REGGIO EMILIA – Il gelato si conferma il simbolo indiscusso dell’estate e del Made in Italy, capace ormai di superare ogni stagionalità. Secondo un recente focus dell’ufficio studi Lapam Confartigianato, le famiglie reggiane spendono ben 15 milioni di euro all’anno per questo alimento.
Una cifra considerevole che posiziona la provincia di Reggio Emilia al terzo posto nella classifica della regione Emilia-Romagna. Il successo di questo comparto resiste nonostante i forti rincari che hanno colpito le materie prime negli ultimi cinque anni.
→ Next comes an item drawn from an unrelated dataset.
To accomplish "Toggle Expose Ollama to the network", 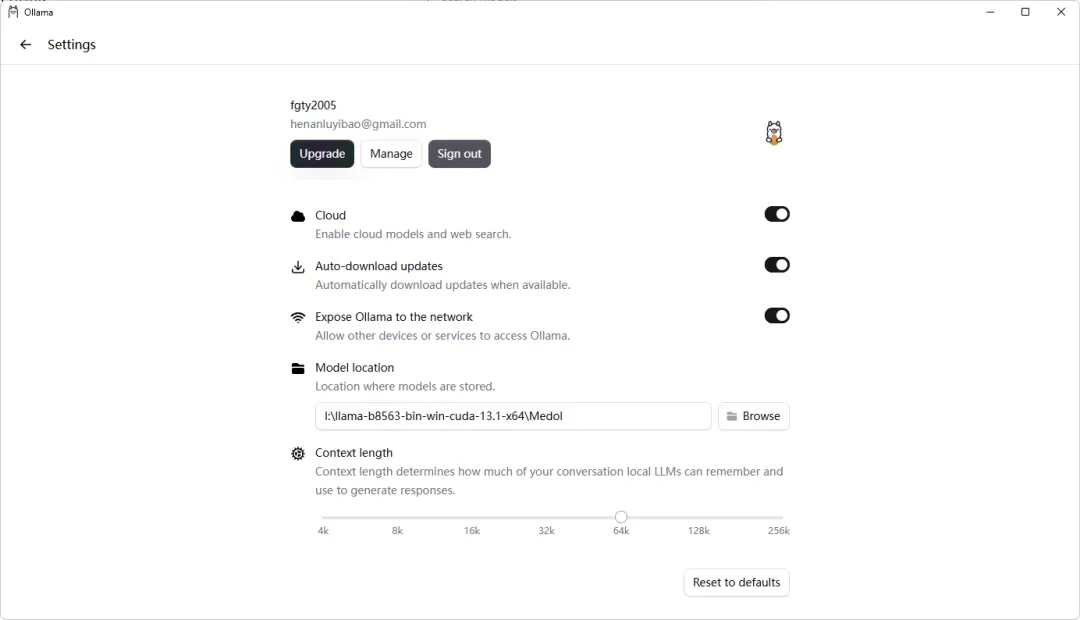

A giugno 2026 si registrano infatti impennate nei costi di uova (+43%), frutta (+32%) e zucchero (+31%) rispetto alla media del 2021. Anche il latte (+25%) e il cacao (+22%) pesano notevolmente sui bilanci dei produttori, costretti a fronteggiare una dinamica inflattiva complessa.
A fare la differenza sul territorio è però l’altissima qualità dell’offerta, trainata da una radicata e profonda tradizione manifatturiera. La provincia reggiana conta 132 laboratori di gelateria (il 12,6% del totale regionale), posizionandosi anche qui sul terzo gradino del podio. Il vero primato locale risiede tuttavia nella straordinaria vocazione artigiana, che tocca l’80,4% e colloca Reggio al vertice in Emilia-Romagna.
“Dobbiamo sensibilizzare i consumatori a scegliere il prodotto artigianale, sinonimo di qualità e salute – dichiara Davide Nini, presidente di Lapam Alimentazione – Sostenere le gelaterie locali significa infatti difendere l’economia del territorio e valorizzare le eccellenze delle nostre materie prime”.